I am currently reading through Brownian Motion by Schilling and am confused by something in the section on transience and recurrence. He says,
"By the Markov Property and the fact that $\mathbb{P}^0(B_{1/n}=0)=0$,
we have
$\mathbb{P}^0(\exists t> 1/n: B_t=0)=\mathbb{E}^0\mathbb{P}^{B_{1/n}}(\exists t>0: B_t=0)$"
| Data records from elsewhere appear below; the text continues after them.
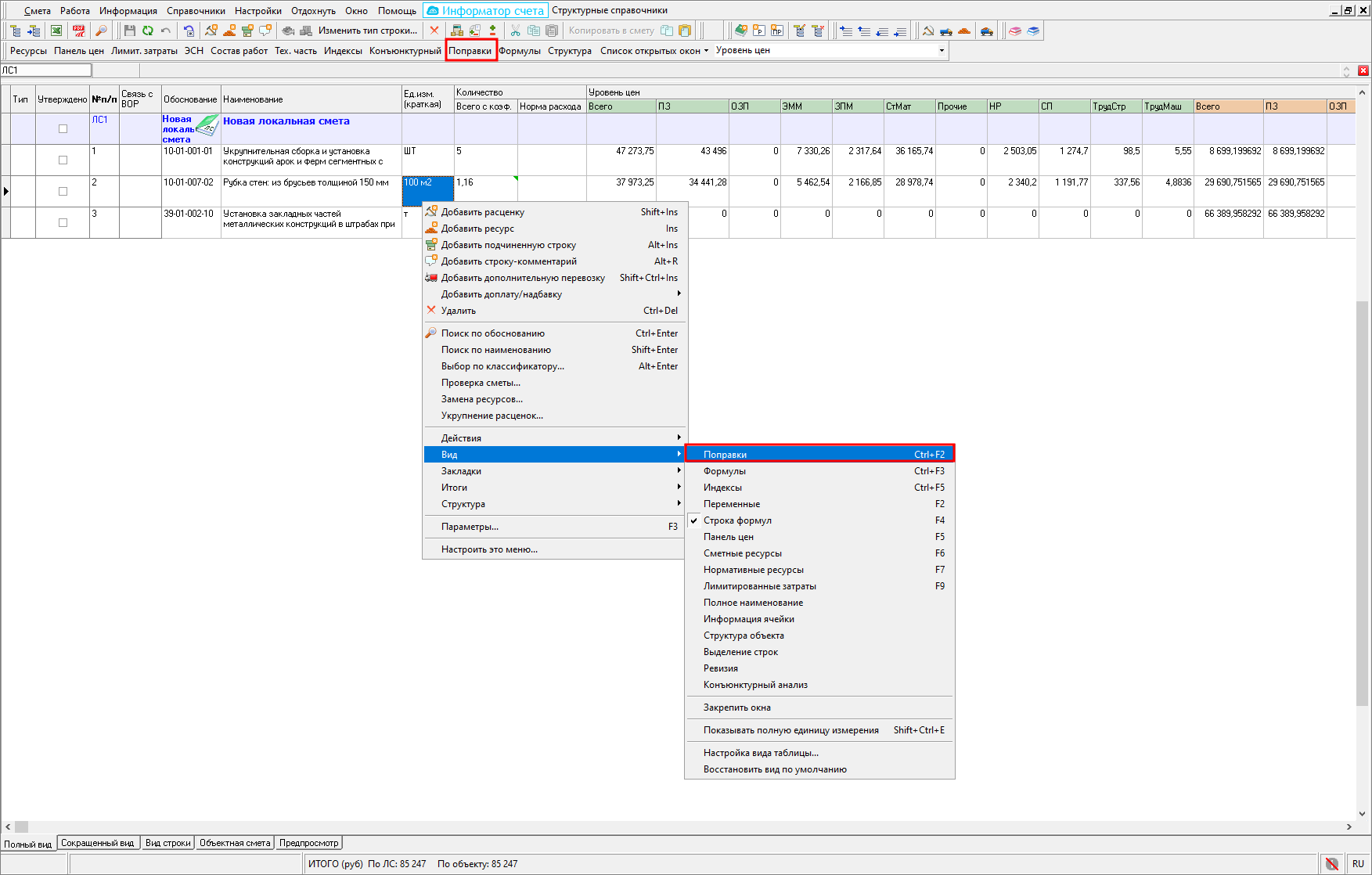Toggle the Утверждено checkbox for row 2

click(63, 192)
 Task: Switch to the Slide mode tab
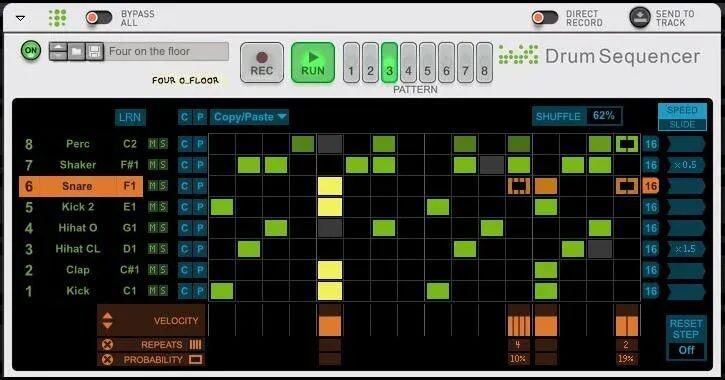(682, 124)
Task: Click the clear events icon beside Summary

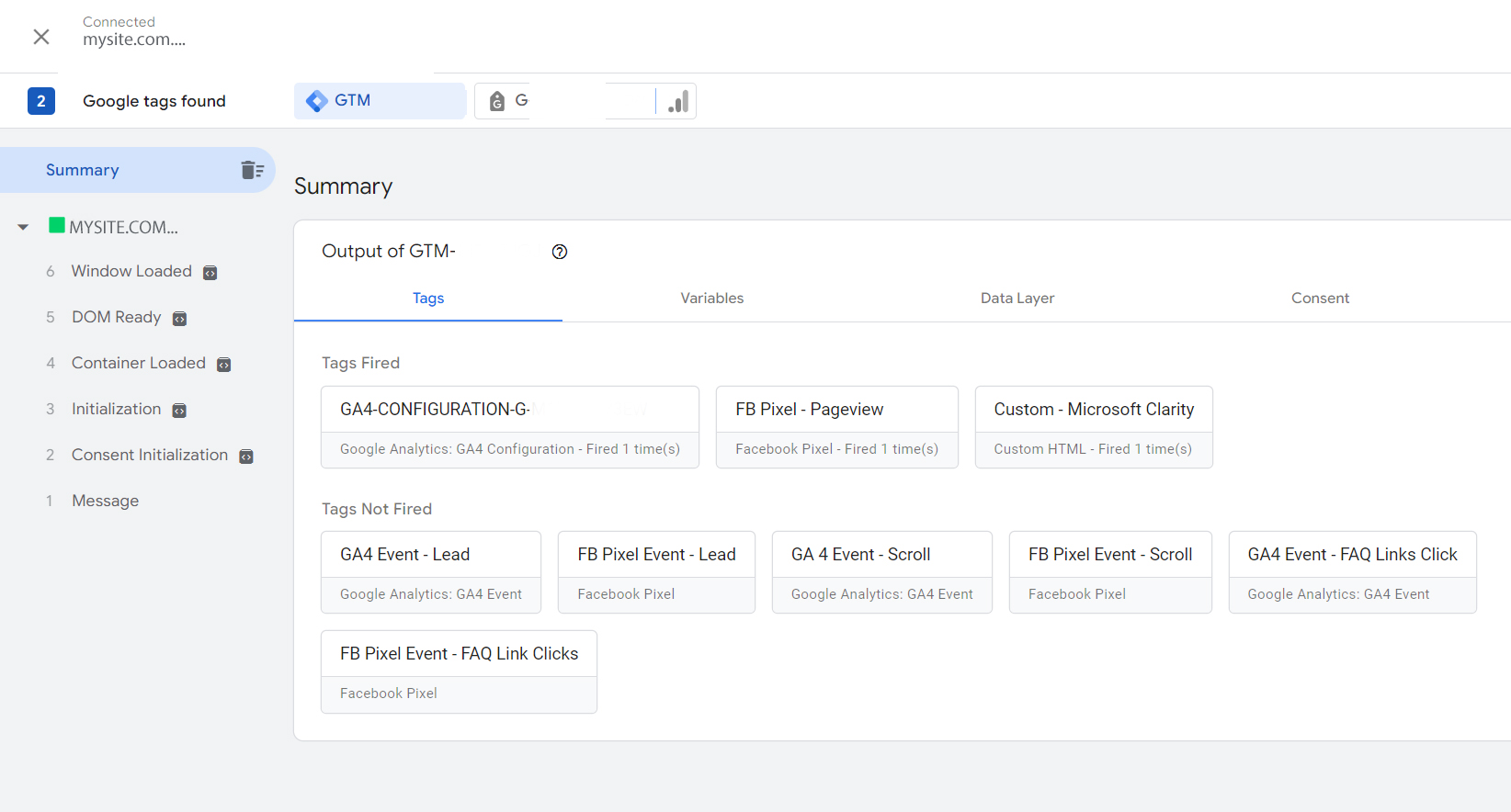Action: (x=252, y=170)
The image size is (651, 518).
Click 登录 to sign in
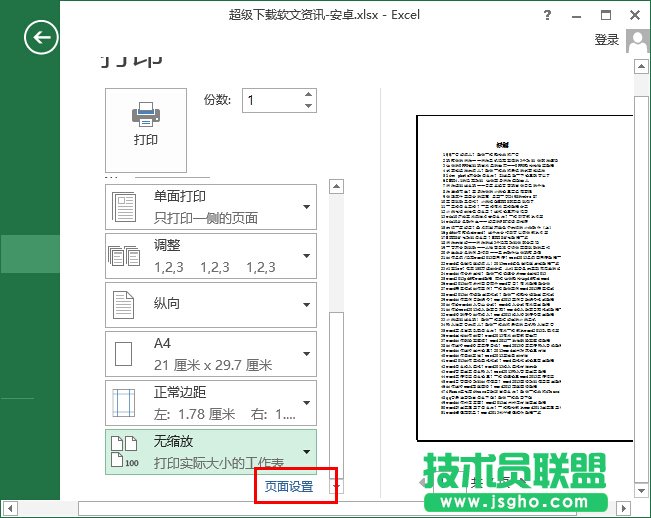606,40
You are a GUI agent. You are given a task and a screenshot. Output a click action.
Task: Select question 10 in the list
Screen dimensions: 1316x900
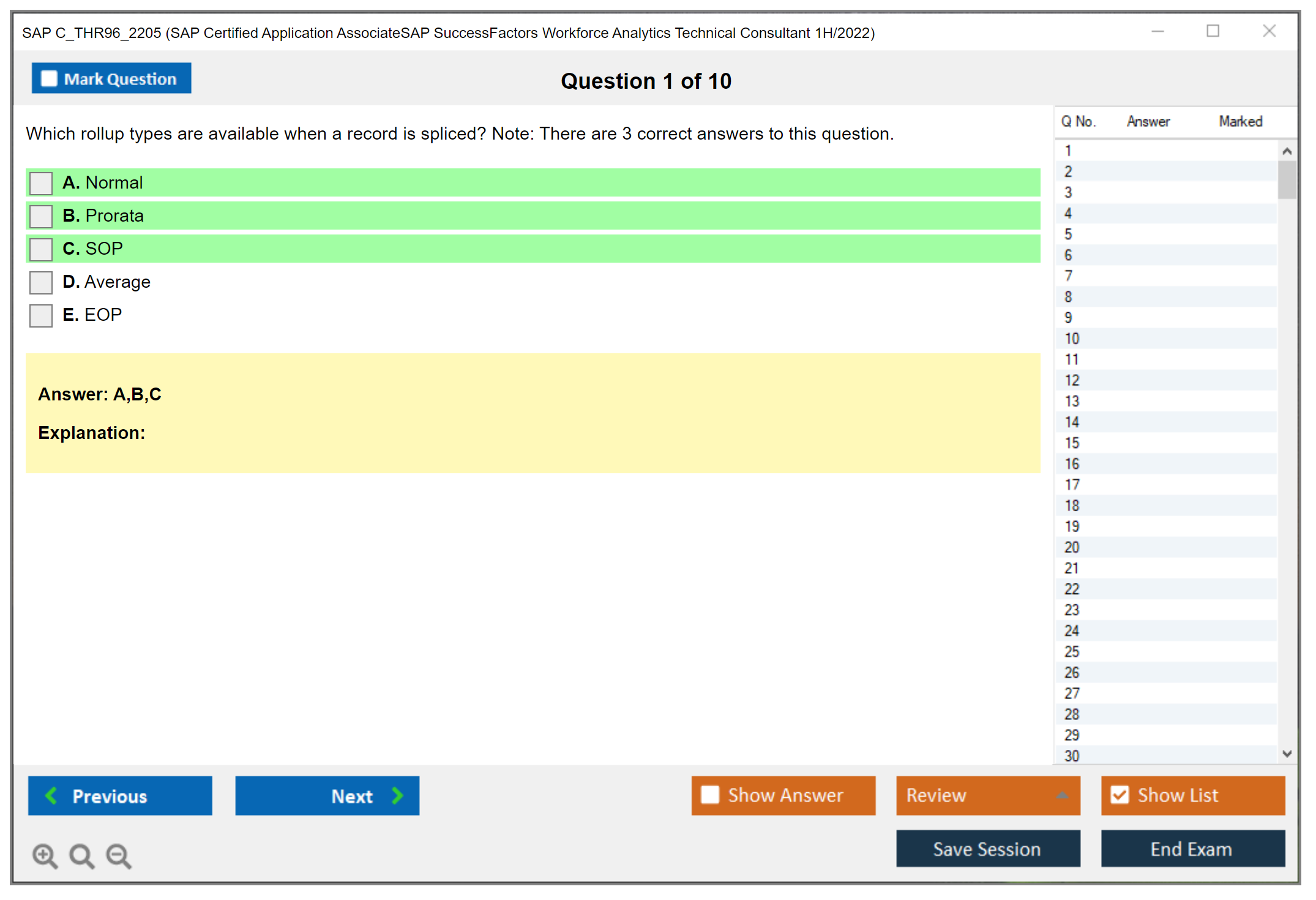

Intuitively, I understand that by the Markov Property, moving $t+1/n$ in time has the same distribution as starting at time $1/n$ and then moving $t$ units. But I am not quite sure how he gets the right-hand side of the equality from the left-hand side.
Any help is appreciated!
$\textbf{Edit}$: After referencing this post (Brownian motion: Strong Markov versus translation invariance) I came up with something that I think works. I still don't see where $\mathbb{P}^0(B_{1/n}=0)=0$ is used; I think probably so there are strict inequalities but I don't use it below so there may be some mistakes in my argument below but its an idea:
Let $f_t(x)=\begin{cases}1 & t>0, x=0\\0& \text{else} \end{cases}$.$\quad$ Then $f_t(B_{t+1/n})=\begin{cases}1 & t>0, B_{t+1/n}=0\\0& \text{else} \end{cases}$.
So by the Markov property, $\mathbb{E}^0[f_t(B_{t+1/n})|\mathcal{F}_{1/n}]=\mathbb{E}^{B_{1/n}}[f_t(B_t)] = \mathbb{P}^{B_{1/n}}(t>0,B_t=0)$.
Taking expectations of both sides we have $\mathbb{E}^0[\mathbb{E}^0(f_t(B_{t+{1/n}})|\mathcal{F}_{1/n})]=\mathbb{E}^0[\mathbb{P}^{B_{1/n}}(t>0,B_t=0)]$.
Note by the tower property, the left hand side equals $\mathbb{E}^0[f_t(B_{t+1/n})]$ which is $\mathbb{E}^0[\mathbb{1}_{\{t>0:B_{t+1/n}=0\}}]=\mathbb{P}^0(t>1/n, B_t=0)$ which is what we needed to show.
If you see any flaws in the argument, please point them out.